But if the report is construed more broadly and if it is assumed in favor of the plaintiff that it was the duty of the judge, either by reason of the request for an instruction (see Bergeron v. Forest, 233 Mass. 392, 402) or apart from such request (see Mahoney v. Gooch, 246 Mass. 567, 571; Hughes v. Whiting, 276 Mass. 76, 79; compare Cronin v. Boston Elevated Railway, 233 Mass. 243, 246), to instruct the jury upon the law governing registration of motor vehicles and the effect of illegal registration upon the plaintiff’s right to recover in the action, no error is disclosed. The judge, in the charge, dealt with this subject in considerable detail. In addition to instructing the jury as to the liability of the operator of a motor vehicle illegally registered, he instructed them, in substance, that if Mrs. Ross was the owner of the motor vehicle it was legally registered, but that “If in fact that car was not owned by Mrs. Ross, being registered in her name, it was unlawfully registered,” and, more specifically, that it was unlawfully registered if “the car was not Mrs.
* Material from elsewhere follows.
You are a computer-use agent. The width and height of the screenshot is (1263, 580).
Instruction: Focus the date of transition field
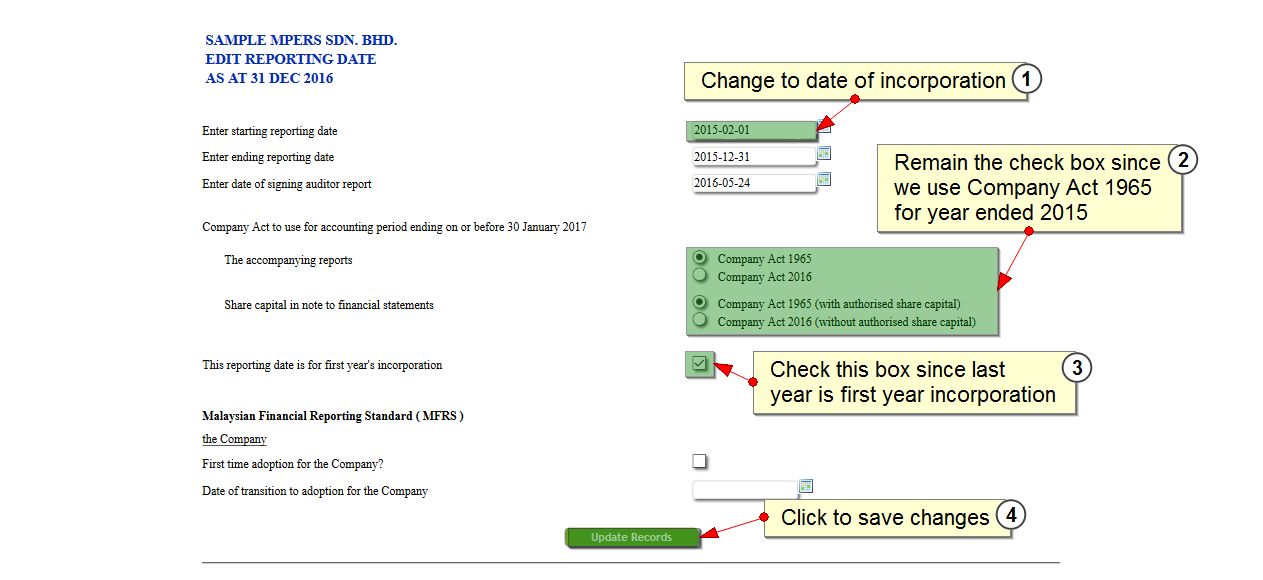pos(745,490)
Ross’s, but was either her husband’s or . . . [the defendant’s], or was owned jointly by her husband and by . . . [the defendant].” The plaintiff makes no contention that the charge was not sufficiently favorable to her with respect to the liability of an operator of a motor vehicle illegally registered, and she contends that the charge was inadequate only on the ground that it failed to include a specific instruction that the registration was illegal if Mrs. Ross was a part owner of the motor vehicle, either with her husband and the defendant, or with the defendant. But the plaintiff did not bring this asserted inadequacy of the charge specifically to *478the attention of the judge at the end of the charge so that he might make any necessary correction or addition, and, consequently, cannot now rightly complain of such asserted inadequacy. See Leahy v. Standard Oil Co. of New York, 224 Mass. 352, 364-365; Connelly v. Fellsway Motor Mart, Inc. 270 Mass. 386, 391; Scranton v. Crosby, 298 Mass. 15, 18; Kingsbury v. Terry, 300 Mass. 516, 518-519. Compare Hughes v. Whiting, 276 Mass. 76, 79. We do not intimate, however, that the charge was inadequate. It is at least doubtful whether there was any evidence to which an instruction with respect to part ownership of the motor vehicle, such as the plaintiff contends was erroneously omitted from the charge, would have been applicable.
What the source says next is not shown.